▶ **AIM OF THE EXERCISE**
The pictures are to be dropped, and the records below are to be restated word for word.

▶ **DATASET EXTRACT**

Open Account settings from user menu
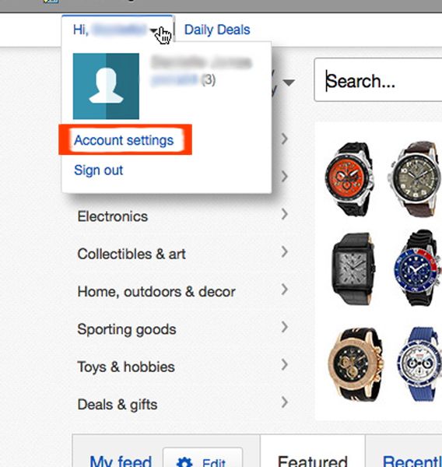This screenshot has height=467, width=442. coord(124,140)
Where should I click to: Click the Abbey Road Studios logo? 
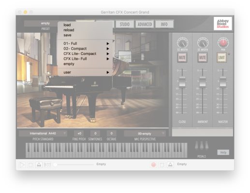click(x=223, y=24)
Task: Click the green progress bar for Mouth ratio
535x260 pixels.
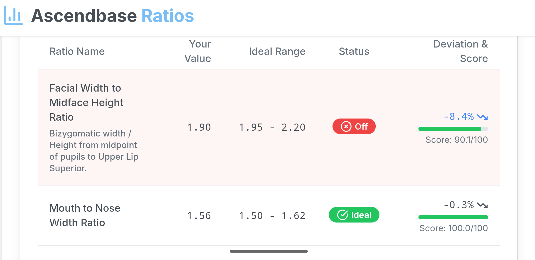Action: [453, 217]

▶ **RESULT BELOW**
Open Account settings from user menu
This screenshot has height=467, width=442. coord(124,140)
Where should I click to: Click the Abbey Road Studios logo? 
click(x=223, y=24)
Task: Click the green progress bar for Mouth ratio
535x260 pixels.
Action: [453, 217]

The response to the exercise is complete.